— Start —
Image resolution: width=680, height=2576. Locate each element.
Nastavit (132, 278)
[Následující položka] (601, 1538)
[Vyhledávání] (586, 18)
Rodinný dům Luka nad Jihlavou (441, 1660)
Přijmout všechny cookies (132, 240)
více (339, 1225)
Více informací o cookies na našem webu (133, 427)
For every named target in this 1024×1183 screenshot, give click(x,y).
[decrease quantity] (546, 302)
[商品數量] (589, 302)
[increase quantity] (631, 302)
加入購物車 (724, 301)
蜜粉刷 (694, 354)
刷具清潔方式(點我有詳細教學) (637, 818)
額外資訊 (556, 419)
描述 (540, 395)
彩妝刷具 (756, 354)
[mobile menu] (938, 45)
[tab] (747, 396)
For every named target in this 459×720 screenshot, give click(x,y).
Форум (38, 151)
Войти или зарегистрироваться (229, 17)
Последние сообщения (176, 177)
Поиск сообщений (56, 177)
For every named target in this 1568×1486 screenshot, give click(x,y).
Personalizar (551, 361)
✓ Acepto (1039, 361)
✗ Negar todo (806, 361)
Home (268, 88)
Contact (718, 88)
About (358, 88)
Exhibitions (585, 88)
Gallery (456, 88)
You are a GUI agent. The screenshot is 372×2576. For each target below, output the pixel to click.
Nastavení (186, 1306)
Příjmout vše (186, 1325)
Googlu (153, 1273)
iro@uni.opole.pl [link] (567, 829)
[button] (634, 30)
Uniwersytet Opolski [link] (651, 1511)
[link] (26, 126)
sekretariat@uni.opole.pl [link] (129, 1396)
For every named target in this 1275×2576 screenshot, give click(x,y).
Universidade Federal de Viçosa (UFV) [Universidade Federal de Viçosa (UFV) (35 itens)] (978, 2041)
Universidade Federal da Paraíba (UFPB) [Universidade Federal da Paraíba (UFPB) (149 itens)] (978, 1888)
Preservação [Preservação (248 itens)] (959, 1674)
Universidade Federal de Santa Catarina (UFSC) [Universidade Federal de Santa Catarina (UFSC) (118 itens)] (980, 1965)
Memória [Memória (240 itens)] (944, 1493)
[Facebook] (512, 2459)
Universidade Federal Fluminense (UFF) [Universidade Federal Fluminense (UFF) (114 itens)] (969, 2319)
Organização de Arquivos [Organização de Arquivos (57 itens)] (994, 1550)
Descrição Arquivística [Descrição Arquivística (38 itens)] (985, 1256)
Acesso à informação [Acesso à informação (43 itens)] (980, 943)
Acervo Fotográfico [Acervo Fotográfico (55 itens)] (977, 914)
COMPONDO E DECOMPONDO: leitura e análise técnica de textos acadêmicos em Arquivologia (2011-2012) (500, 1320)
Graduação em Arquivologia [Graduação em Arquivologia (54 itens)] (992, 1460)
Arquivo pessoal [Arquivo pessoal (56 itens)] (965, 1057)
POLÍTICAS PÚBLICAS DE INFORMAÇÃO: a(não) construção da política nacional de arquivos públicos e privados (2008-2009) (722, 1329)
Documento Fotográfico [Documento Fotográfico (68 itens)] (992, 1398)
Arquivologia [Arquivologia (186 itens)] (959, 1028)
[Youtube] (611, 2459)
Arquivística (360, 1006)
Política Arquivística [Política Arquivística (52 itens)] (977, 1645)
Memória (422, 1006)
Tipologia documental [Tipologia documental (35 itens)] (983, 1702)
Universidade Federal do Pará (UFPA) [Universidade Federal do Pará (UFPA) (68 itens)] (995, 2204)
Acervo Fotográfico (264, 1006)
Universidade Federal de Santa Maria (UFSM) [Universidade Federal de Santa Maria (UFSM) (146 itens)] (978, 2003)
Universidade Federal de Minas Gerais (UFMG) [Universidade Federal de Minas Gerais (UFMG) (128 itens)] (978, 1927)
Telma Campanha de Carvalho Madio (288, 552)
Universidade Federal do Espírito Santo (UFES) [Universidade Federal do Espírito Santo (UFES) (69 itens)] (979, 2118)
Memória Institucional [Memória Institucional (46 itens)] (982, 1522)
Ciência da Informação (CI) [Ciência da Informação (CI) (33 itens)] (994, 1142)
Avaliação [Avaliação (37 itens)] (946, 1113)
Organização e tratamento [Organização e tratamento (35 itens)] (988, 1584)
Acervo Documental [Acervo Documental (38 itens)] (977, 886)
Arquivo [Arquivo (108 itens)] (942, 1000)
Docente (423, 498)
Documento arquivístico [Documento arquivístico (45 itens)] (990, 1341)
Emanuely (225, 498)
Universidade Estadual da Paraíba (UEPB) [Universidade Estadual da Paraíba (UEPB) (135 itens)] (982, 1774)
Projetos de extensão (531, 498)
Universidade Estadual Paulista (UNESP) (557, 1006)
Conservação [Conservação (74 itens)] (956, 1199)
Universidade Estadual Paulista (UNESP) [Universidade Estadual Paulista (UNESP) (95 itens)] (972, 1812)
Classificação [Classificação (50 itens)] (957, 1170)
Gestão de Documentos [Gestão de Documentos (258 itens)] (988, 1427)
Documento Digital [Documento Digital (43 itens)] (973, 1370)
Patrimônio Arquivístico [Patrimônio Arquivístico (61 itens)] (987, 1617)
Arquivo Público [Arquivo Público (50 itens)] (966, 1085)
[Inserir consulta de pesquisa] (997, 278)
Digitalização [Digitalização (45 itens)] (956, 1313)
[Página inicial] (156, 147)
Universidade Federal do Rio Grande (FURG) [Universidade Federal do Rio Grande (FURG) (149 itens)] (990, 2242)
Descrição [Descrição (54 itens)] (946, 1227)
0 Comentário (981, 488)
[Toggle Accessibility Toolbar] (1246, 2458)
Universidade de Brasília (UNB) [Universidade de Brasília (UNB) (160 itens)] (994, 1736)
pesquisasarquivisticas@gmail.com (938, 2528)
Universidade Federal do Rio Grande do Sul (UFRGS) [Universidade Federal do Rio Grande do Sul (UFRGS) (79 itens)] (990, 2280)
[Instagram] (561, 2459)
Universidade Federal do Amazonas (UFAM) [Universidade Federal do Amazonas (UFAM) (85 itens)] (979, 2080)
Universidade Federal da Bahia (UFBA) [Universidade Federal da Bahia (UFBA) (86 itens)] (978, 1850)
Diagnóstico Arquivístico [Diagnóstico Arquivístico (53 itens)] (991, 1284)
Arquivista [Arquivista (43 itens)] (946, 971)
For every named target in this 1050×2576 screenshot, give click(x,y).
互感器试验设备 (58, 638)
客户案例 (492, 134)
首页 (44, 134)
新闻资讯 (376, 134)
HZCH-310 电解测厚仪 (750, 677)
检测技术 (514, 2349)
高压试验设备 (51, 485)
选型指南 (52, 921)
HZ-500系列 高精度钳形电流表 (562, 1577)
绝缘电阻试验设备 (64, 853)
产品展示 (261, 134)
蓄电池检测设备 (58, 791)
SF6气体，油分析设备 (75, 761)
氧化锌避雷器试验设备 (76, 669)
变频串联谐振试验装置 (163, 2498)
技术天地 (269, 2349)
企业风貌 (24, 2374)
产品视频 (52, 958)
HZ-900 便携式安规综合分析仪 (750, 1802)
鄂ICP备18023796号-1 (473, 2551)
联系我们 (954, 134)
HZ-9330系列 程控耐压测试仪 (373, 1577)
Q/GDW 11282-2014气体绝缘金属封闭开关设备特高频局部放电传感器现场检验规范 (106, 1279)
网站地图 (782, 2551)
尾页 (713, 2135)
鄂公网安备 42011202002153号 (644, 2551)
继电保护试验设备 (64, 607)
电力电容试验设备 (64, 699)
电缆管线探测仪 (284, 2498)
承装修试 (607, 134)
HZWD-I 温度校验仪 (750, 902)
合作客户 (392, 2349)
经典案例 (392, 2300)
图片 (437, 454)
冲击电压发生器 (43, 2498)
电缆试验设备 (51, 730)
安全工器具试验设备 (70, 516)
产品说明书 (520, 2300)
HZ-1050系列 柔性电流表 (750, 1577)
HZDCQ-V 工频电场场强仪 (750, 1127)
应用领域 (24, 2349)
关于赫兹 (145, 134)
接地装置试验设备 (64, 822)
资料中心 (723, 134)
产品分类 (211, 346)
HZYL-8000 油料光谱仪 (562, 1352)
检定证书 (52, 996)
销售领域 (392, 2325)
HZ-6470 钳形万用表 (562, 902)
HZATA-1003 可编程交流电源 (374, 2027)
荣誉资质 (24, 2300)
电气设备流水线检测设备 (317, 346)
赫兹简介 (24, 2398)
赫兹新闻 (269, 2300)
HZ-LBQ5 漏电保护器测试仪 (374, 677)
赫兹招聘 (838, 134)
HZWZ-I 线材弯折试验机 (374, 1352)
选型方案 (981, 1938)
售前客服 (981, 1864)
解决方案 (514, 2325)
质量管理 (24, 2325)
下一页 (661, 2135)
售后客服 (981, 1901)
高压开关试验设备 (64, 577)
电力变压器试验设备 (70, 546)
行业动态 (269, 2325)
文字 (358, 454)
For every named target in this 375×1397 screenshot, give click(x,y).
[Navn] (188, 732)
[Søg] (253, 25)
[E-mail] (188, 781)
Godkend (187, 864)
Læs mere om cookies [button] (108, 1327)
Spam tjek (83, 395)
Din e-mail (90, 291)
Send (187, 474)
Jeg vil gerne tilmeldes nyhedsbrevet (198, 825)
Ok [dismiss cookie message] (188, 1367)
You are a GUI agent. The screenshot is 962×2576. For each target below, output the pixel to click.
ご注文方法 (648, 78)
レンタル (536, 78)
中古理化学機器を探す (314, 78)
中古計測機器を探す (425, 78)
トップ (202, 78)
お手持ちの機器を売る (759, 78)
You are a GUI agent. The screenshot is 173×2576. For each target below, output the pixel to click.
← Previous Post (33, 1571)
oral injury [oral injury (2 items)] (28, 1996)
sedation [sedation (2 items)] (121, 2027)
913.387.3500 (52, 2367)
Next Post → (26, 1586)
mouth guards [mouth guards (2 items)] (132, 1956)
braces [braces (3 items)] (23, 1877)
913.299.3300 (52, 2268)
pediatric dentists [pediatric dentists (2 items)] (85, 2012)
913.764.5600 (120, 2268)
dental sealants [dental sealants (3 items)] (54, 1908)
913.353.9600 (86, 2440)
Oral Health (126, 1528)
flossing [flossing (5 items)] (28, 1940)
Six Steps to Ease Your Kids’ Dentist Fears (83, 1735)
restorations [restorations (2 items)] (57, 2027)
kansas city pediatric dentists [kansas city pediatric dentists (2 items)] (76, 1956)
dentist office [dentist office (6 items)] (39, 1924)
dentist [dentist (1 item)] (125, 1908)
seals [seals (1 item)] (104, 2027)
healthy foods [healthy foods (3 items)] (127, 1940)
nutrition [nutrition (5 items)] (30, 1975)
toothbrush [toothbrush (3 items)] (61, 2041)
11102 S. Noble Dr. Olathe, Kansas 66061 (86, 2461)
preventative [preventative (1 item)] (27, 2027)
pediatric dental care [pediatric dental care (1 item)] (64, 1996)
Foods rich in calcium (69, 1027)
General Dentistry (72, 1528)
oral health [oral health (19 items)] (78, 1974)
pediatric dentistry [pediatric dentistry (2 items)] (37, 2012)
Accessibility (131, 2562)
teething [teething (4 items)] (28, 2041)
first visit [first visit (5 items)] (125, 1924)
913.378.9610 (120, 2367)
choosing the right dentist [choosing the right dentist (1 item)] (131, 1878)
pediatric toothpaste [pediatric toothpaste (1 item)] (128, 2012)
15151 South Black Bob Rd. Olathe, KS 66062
— End —
• _Exercise aim_: Reproduce the stretch of the records from the beginning through the line containing "彩妝刷具 (756, 354)", substituting "amount" for each occurrence of "quantity" and leaving everything else unchanged.

• _Response for this exercise_:
Image resolution: width=680, height=2576. Locate each element.
Nastavit (132, 278)
[Následující položka] (601, 1538)
[Vyhledávání] (586, 18)
Rodinný dům Luka nad Jihlavou (441, 1660)
Přijmout všechny cookies (132, 240)
více (339, 1225)
Více informací o cookies na našem webu (133, 427)
For every named target in this 1024×1183 screenshot, give click(x,y).
[decrease amount] (546, 302)
[商品數量] (589, 302)
[increase amount] (631, 302)
加入購物車 (724, 301)
蜜粉刷 (694, 354)
刷具清潔方式(點我有詳細教學) (637, 818)
額外資訊 (556, 419)
描述 (540, 395)
彩妝刷具 (756, 354)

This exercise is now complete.